A forward reference to where the "merge()" operation is discussed would
be helpful.

   During the connection, the associated TCB can be updated based on
   particular events, as shown below:

nit(?): should we s/associated TCB/assoicated TCB cache/?  (Likewise for
§6.2.)

Section 9

   confirmation, etc.) [RFC3124]. By dealing exclusively with
   transients, TCB interdependence is more likely to exhibit the same
   behavior as unmodified, independent TCP connections.

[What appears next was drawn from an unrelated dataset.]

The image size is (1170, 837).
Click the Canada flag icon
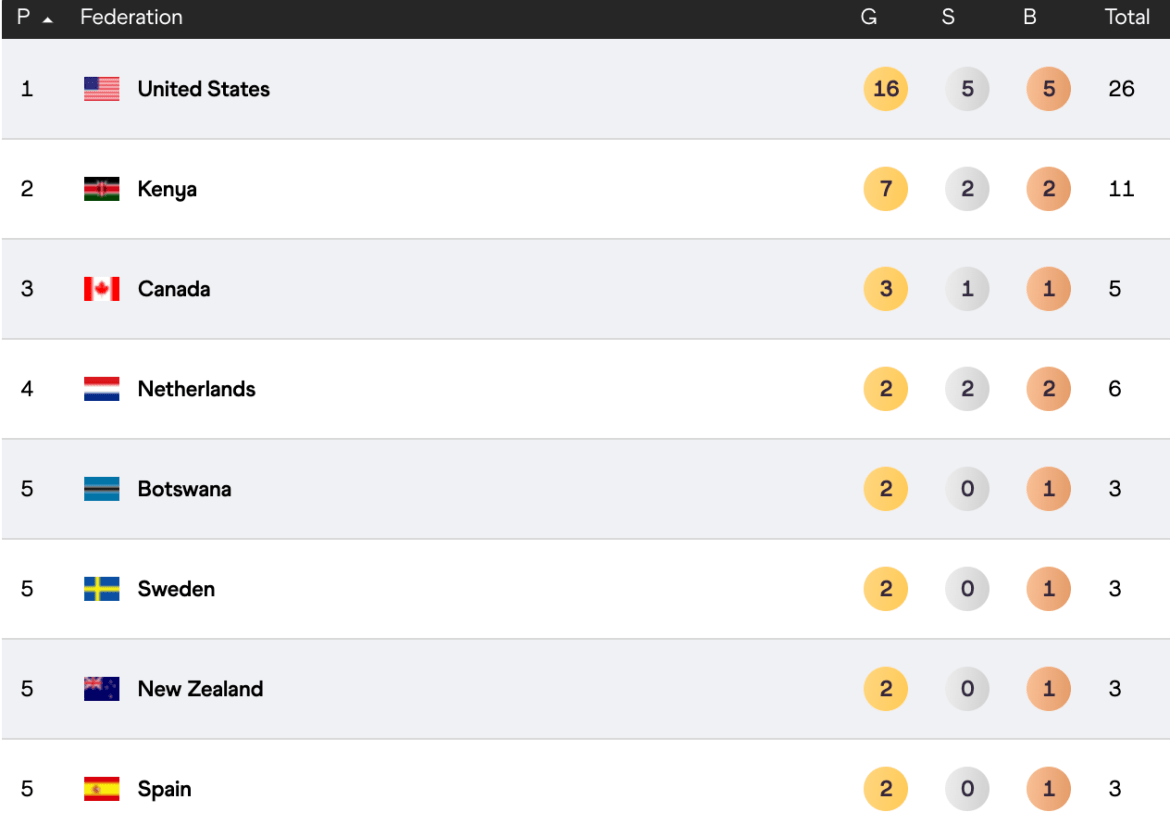click(x=101, y=289)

Is this the "same behavior" in the steady-state?  There seem to be
obvious (intentional) differences in behavior at startup.

Section 10

   The observation that some TCB state is host-pair specific rather
   than application-pair dependent is not new and is a common
   engineering decision in layered protocol implementations. Although
   now deprecated, T/TCP [RFC1644] was the first to propose using
   caches in order to maintain TCB states (see 0).

"see 0" feels like a broken automation for referencing Appendix A.
(Also occurs in Section 11 for the same T/TCP topic.)

Section 11

(nit) this feels more like a "changes from RFC 2140" section than an
"updates to RFC 2140" section, to me.

Appendix B

A reference to the IANA registry might help the reader make sense of
some of these option names.

Appendix C

   Temporal sharing, as described earlier in this document, builds on
   the assumption that multiple consecutive connections between the
   same host pair are somewhat likely to be exposed to similar
   environment characteristics. The stored information can therefore
   become invalid over time, and suitable precautions should be taken

nit: I don't think the preceding sentence justifies the use of
"therefore" here.

Appendix C.2

   environment, can always use a different value. In specific,
   information from previous connections, or sets of connections with a
   similar path, can already be used as context for such decisions (as
   noted in the core of this document).

nit: it feels like there might be a missing word here, perhaps
"situations" after "specific"?  Or perhaps just s/specific/particular/?

Appendix C.3

   1. On boot:

      IW = MaxIW; # assume this is in bytes, and an even number of MSS

nit: is "even number" intended to mean "integral multiple"?

   A number of additional constraints need to be imposed if this
   mechanism is implemented to ensure that it defaults values that

nit: singular/plural mismatch (maybe "it defaults to values"?)

Appendix C.4

   reasons (e.g., the ISN is used in TCP-AO [RFC5925]). The mechanism
   also benefits from persistent state kept across reboots, as would be
   other state sharing mechanisms (e.g., TCP Control Block Sharing
   [RFC2140]). The mechanism is inspired by RFC 2140's use of
   information across connections.

It feels strange for some reason to reference RFC 2140 here when this
document obsoletes RFC 2140.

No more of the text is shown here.